In the code below I have parallelised using OpenMP's standard parallel for
clause.
#pragma omp parallel for private(i, j, k, d_equ) shared(cells, tmp_cells, params)
for(i=0; i<some_large_value; i++)
{
for(j=0; j<some_large_value; j++)
{
....
// Some operations performed over here which are using private variables
....
// Accessing a shared array is causing False Sharing
for(k=0; k<10; k++)
{
cells[i * width + j].speeds[k] = some_calculation(i, j, k, cells);
}
}
}
This has given me a significant improvement to runtime (~140s to ~40s) but there is still one area I have noticed really lags behind - the innermost loop I marked above.
I know for certain the array above is causing False Sharing because if I make the change below, I see another huge leap in performance (~40s to ~13s).
for(k=0; k<10; k++)
{
double somevalue = some_calculation(i, j);
}
In other words, as soon as I changed the memory location to write to a private variable, there was a huge speed up improvement.
Is there any way I can improve my runtime by avoiding False Sharing in the scenario I have just explained? I cannot seem to find many resources online that seem to help with this problem even though the problem itself is mentioned a lot.
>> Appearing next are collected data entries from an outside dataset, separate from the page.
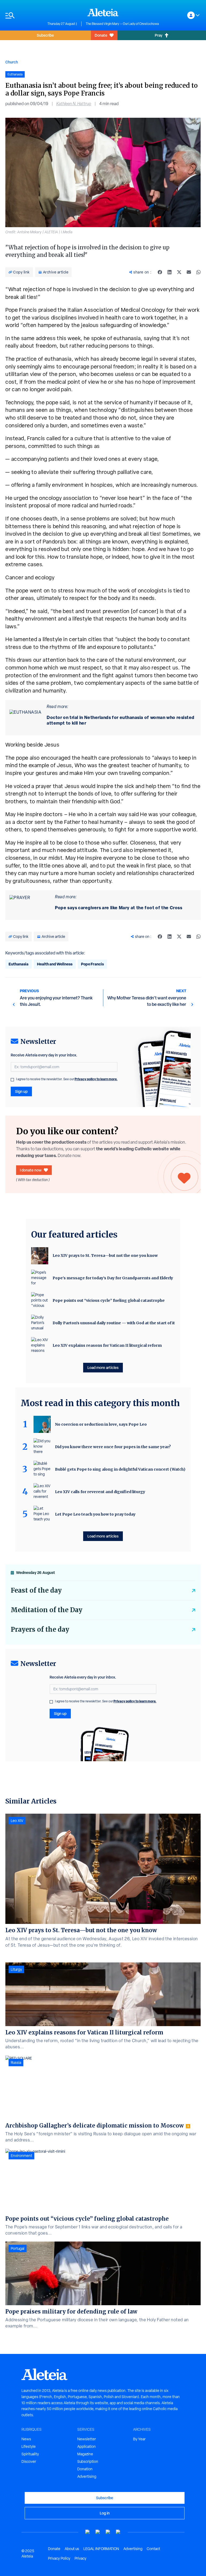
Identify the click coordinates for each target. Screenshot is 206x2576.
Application (86, 2446)
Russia (16, 2062)
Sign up (21, 1091)
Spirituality (30, 2454)
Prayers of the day (40, 1629)
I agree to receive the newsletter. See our (66, 1079)
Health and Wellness (54, 964)
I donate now (31, 1170)
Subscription (87, 2461)
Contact (153, 2548)
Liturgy (16, 1969)
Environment (21, 2155)
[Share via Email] (189, 272)
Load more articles (103, 1367)
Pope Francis (92, 964)
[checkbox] (12, 1079)
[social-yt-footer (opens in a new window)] (87, 2532)
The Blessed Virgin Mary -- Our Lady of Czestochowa (122, 24)
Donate (101, 35)
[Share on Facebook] (160, 272)
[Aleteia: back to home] (103, 12)
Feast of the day (36, 1590)
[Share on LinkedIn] (169, 272)
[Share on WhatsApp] (198, 272)
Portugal (17, 2248)
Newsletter (86, 2439)
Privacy (80, 2558)
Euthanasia (18, 964)
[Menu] (23, 15)
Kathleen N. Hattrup (73, 103)
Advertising (86, 2476)
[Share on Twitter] (179, 272)
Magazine (85, 2454)
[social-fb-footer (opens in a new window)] (97, 2532)
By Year (139, 2439)
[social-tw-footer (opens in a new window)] (108, 2532)
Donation (85, 2469)
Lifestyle (28, 2446)
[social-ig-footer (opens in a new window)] (118, 2532)
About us (72, 2548)
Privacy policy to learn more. (96, 1079)
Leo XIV (17, 1820)
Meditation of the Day (46, 1610)
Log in (105, 2513)
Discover (28, 2461)
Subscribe (45, 35)
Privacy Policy (59, 2558)
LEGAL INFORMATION (101, 2548)
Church (11, 61)
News (26, 2439)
I had an idea to create an overly large array (10x what is needed) so that enough margin space is kept between each element to make sure when it enters the cache line, no other thread will pick it up. However this failed to create the desired effect.
Is there any easy (or even hard if needs be) way of reducing or removing the False Sharing found in that loop?
Any form of insight or help will be greatly appreciated!
EDIT: Assume some_calculation() does the following:
(tmp_cells[ii*params.nx + jj].speeds[kk] + params.omega * (d_equ[kk] - tmp_cells[ii*params.nx + jj].speeds[kk]));
I cannot move this calculation out of my for loop because I rely on d_equ which is calculated for each iteration.